*AIM OF THE EXERCISE*: Gather every line of the material below that contains the word "particular" and list those lines in order.

*DATA FOR ANALYSIS*:
=== Section Start ===
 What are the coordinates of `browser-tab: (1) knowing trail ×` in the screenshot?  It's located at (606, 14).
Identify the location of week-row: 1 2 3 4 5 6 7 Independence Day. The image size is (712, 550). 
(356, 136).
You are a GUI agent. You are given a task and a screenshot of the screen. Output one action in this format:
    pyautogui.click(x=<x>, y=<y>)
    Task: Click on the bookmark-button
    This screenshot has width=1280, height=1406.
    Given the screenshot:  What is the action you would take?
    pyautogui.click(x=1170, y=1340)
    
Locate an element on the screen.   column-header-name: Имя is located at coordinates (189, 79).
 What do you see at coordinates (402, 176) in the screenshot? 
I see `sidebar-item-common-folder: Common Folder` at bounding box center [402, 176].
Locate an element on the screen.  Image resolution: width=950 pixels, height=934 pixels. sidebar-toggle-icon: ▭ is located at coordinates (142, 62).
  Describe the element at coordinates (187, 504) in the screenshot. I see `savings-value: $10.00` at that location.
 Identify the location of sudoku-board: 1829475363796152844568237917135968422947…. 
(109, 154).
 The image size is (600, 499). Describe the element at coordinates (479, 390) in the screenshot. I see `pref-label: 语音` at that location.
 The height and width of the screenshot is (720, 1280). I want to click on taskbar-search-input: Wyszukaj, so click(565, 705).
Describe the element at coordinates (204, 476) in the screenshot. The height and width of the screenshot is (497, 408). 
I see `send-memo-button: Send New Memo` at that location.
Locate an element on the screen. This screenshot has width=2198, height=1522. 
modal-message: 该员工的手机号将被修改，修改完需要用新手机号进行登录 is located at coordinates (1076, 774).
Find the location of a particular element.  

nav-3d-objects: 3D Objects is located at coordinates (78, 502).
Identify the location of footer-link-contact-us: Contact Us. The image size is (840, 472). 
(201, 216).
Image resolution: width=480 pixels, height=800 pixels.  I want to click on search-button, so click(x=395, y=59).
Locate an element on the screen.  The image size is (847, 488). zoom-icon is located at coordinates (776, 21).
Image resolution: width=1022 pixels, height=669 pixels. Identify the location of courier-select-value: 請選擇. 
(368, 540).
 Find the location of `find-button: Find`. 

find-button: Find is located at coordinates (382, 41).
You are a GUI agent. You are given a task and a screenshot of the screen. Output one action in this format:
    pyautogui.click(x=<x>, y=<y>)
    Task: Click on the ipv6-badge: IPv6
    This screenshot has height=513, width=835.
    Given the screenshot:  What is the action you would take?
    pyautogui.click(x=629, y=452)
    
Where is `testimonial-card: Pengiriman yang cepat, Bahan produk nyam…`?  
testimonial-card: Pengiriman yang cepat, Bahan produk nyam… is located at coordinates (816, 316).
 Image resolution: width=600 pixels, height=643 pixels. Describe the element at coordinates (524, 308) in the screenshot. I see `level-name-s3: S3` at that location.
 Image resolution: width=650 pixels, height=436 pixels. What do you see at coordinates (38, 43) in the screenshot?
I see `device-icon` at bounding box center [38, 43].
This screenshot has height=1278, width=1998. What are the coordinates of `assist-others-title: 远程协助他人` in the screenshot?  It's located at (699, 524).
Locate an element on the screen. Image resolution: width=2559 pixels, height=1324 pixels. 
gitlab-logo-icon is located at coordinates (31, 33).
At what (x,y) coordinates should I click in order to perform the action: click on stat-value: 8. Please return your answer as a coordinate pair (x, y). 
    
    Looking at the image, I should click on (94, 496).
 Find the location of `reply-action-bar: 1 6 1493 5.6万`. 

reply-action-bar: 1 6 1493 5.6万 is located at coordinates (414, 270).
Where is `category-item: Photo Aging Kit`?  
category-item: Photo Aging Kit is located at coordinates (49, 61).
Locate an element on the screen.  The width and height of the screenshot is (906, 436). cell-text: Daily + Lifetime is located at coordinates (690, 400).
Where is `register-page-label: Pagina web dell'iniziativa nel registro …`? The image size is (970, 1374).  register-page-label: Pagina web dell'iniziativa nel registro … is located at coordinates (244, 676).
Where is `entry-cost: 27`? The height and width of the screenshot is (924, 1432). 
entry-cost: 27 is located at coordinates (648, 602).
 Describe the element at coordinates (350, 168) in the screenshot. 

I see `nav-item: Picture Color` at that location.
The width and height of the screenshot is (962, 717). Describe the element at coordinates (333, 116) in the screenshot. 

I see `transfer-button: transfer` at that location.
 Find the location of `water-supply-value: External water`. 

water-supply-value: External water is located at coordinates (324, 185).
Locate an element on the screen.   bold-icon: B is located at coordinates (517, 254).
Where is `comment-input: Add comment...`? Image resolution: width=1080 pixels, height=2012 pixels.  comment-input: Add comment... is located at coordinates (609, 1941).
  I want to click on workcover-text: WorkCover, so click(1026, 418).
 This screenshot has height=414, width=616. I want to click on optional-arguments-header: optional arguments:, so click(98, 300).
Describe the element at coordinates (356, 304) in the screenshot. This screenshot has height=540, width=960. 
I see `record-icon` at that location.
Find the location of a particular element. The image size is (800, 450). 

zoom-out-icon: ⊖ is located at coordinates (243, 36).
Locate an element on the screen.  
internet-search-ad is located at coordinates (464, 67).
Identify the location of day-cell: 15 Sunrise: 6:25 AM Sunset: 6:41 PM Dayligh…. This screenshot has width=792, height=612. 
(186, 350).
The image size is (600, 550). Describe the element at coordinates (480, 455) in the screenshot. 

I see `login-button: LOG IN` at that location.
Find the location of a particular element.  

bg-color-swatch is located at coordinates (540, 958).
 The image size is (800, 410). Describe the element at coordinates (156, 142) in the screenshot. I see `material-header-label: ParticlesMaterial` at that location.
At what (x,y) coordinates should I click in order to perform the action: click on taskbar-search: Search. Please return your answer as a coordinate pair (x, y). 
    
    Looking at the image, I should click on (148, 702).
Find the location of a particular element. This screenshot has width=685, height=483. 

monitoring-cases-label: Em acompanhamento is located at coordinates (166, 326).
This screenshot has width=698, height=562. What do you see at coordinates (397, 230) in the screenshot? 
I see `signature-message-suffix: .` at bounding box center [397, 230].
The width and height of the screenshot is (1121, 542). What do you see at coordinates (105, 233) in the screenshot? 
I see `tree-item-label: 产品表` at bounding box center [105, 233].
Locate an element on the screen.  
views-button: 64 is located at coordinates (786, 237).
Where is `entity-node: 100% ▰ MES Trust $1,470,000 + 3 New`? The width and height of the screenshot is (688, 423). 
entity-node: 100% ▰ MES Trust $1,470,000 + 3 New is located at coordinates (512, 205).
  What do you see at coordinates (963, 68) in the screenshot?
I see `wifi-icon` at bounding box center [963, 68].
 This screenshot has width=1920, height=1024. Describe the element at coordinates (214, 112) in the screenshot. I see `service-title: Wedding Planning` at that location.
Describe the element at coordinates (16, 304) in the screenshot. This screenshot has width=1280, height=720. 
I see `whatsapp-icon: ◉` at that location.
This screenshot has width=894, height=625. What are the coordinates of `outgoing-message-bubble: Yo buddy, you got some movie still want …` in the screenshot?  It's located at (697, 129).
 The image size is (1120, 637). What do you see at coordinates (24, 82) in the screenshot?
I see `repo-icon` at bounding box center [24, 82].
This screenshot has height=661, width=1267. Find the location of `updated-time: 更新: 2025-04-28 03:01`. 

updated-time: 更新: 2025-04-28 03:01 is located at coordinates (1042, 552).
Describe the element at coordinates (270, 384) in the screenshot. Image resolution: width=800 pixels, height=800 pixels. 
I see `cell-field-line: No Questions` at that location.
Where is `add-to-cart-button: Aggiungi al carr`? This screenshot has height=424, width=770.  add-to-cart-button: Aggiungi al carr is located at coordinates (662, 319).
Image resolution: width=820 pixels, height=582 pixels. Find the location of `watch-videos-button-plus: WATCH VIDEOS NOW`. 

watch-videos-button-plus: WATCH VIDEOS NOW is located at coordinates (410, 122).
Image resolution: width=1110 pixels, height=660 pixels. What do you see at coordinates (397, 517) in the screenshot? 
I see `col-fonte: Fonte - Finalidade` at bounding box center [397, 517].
=== Section End ===
*EXERCISE RESPONSE*:
Find the location of a particular element.  
Find the location of a particular element. The image size is (800, 450). 
Find the location of a particular element.  
Find the location of a particular element. This screenshot has width=685, height=483. 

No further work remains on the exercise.